>> Begin Records provided

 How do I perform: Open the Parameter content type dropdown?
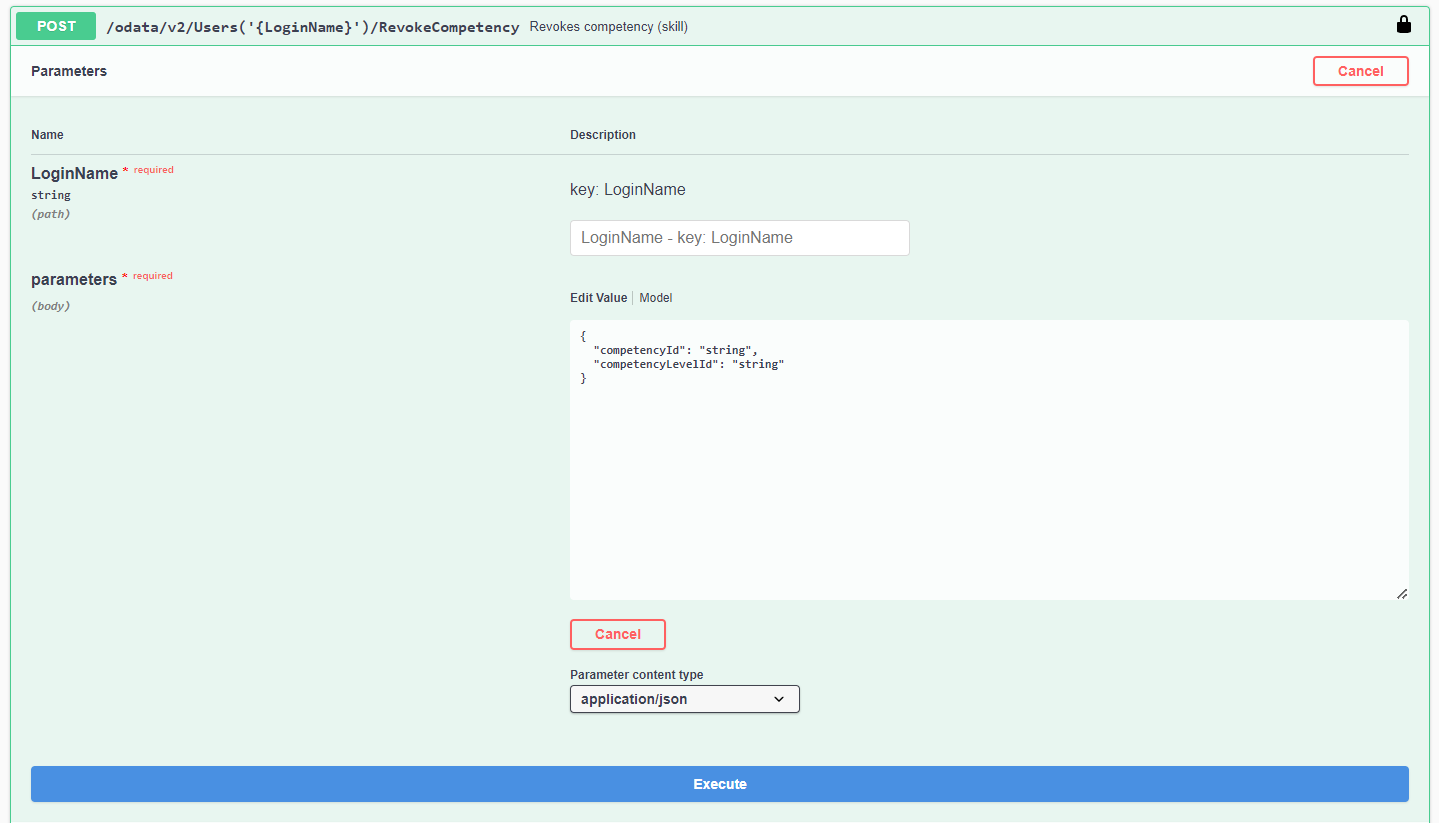[684, 699]
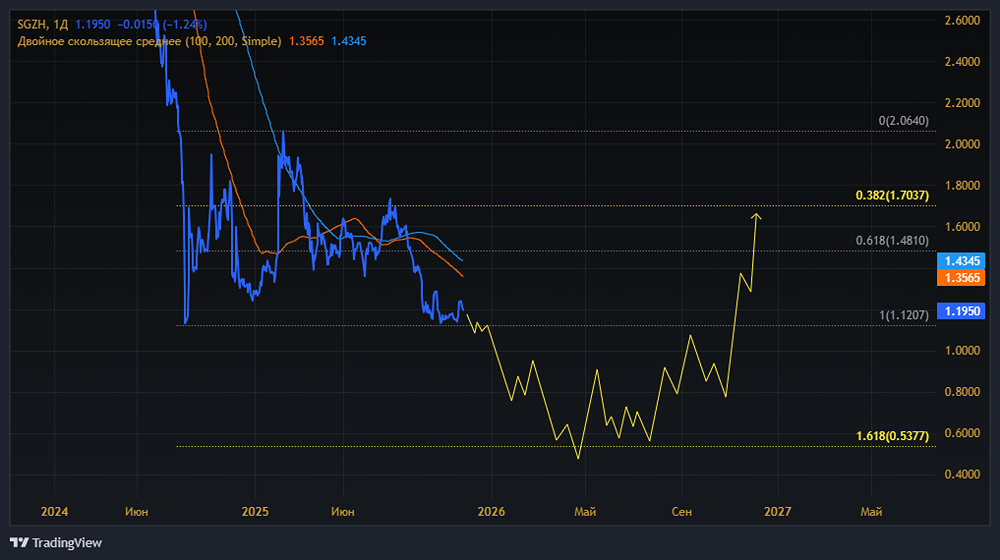Click the 2.6000 price scale label

point(961,20)
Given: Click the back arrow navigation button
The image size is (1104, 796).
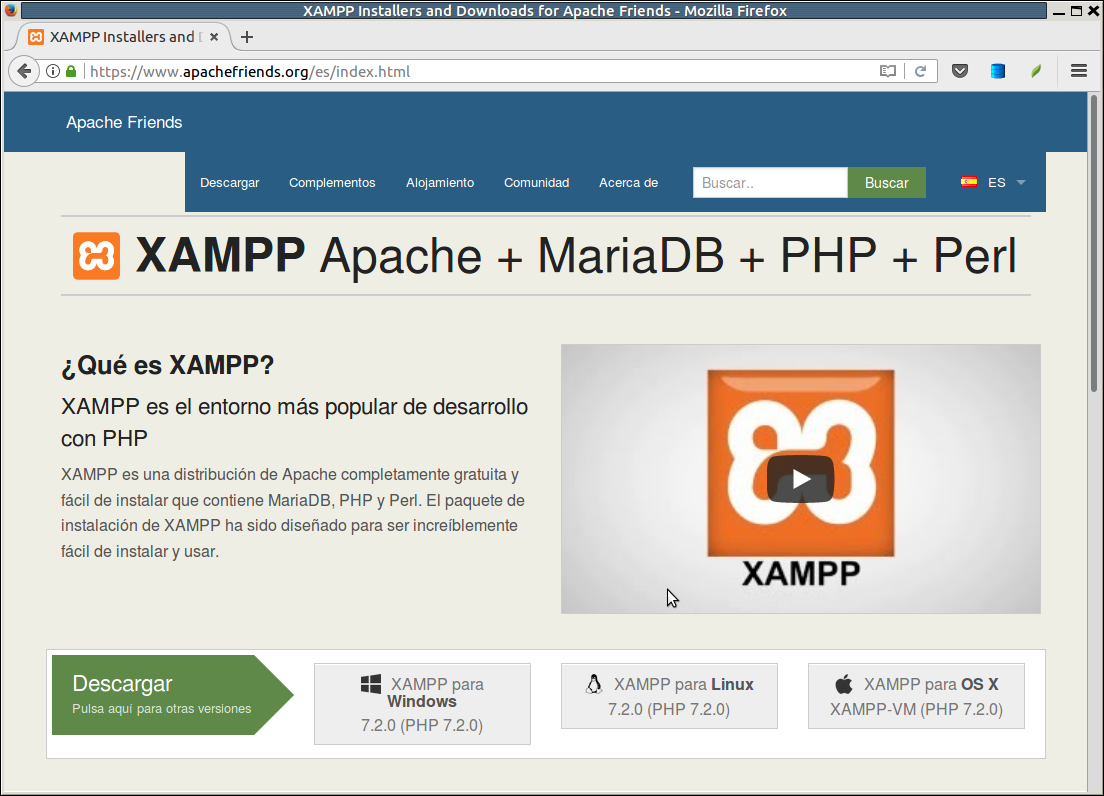Looking at the screenshot, I should 24,71.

>> End Records provided

→ **Task prompt**
Output every line of the items above word for word, omitting the pictures.

→ **The completed task**
 How do I perform: Open the Parameter content type dropdown?
[684, 699]
Click the 2.6000 price scale label

point(961,20)
Given: Click the back arrow navigation button
The image size is (1104, 796).
Looking at the screenshot, I should 24,71.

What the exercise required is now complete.